- _YOUR GOAL_
Copy the items below word for word, from the line with "Given: Select the opm.tornevall.org link" up to and including the line with "Select the red". Omit the pictures.

- _DATA SHOWN_
────────

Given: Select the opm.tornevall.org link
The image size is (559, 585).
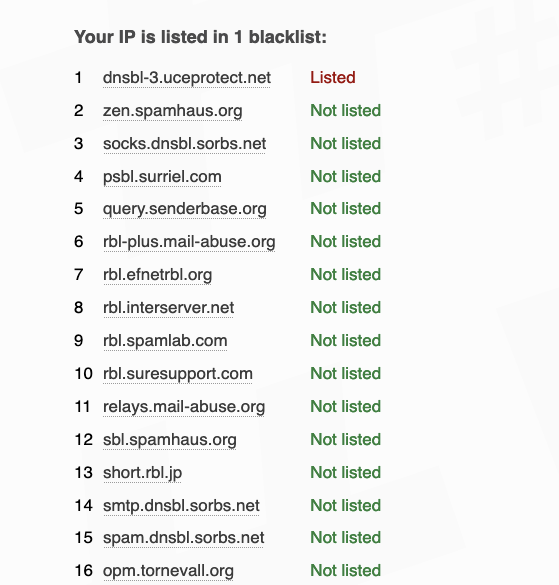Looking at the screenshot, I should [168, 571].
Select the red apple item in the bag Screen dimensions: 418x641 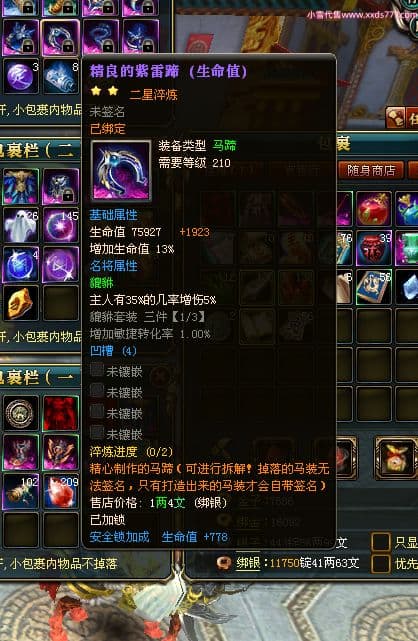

────────

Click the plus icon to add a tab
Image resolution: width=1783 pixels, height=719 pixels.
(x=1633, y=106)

────────

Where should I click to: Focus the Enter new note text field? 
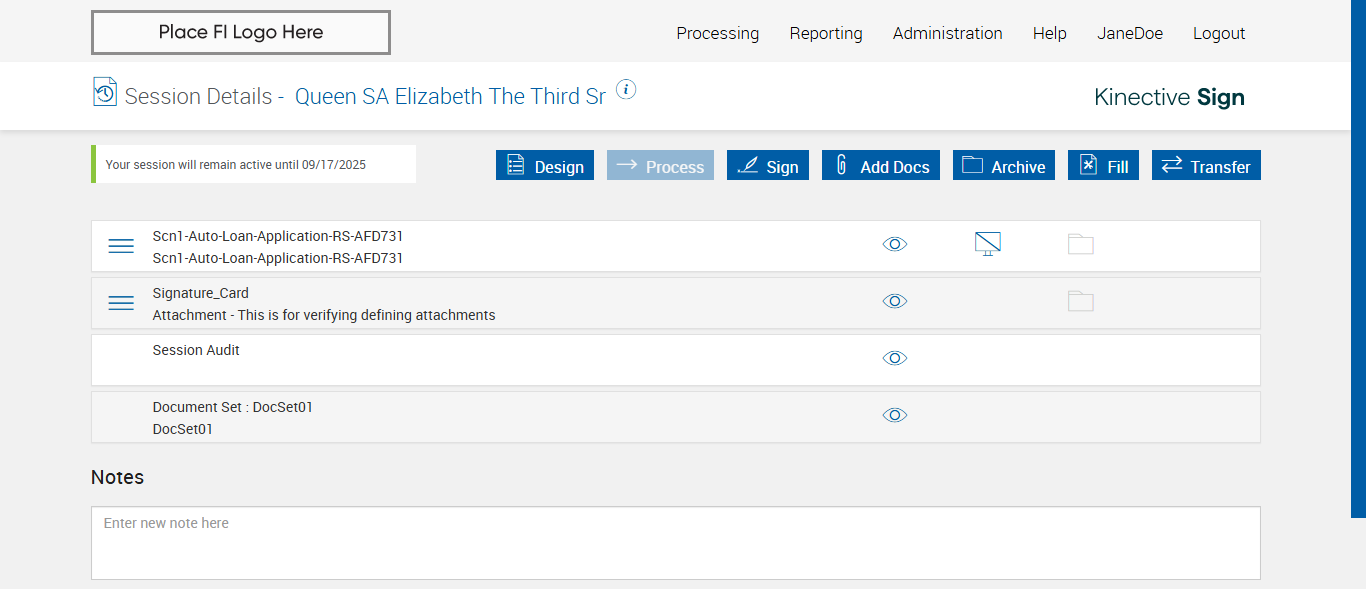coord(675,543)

────────

- _WORKED SOLUTION_
Given: Select the opm.tornevall.org link
The image size is (559, 585).
Looking at the screenshot, I should [168, 571].
Select the red apple item in the bag Screen dimensions: 418x641 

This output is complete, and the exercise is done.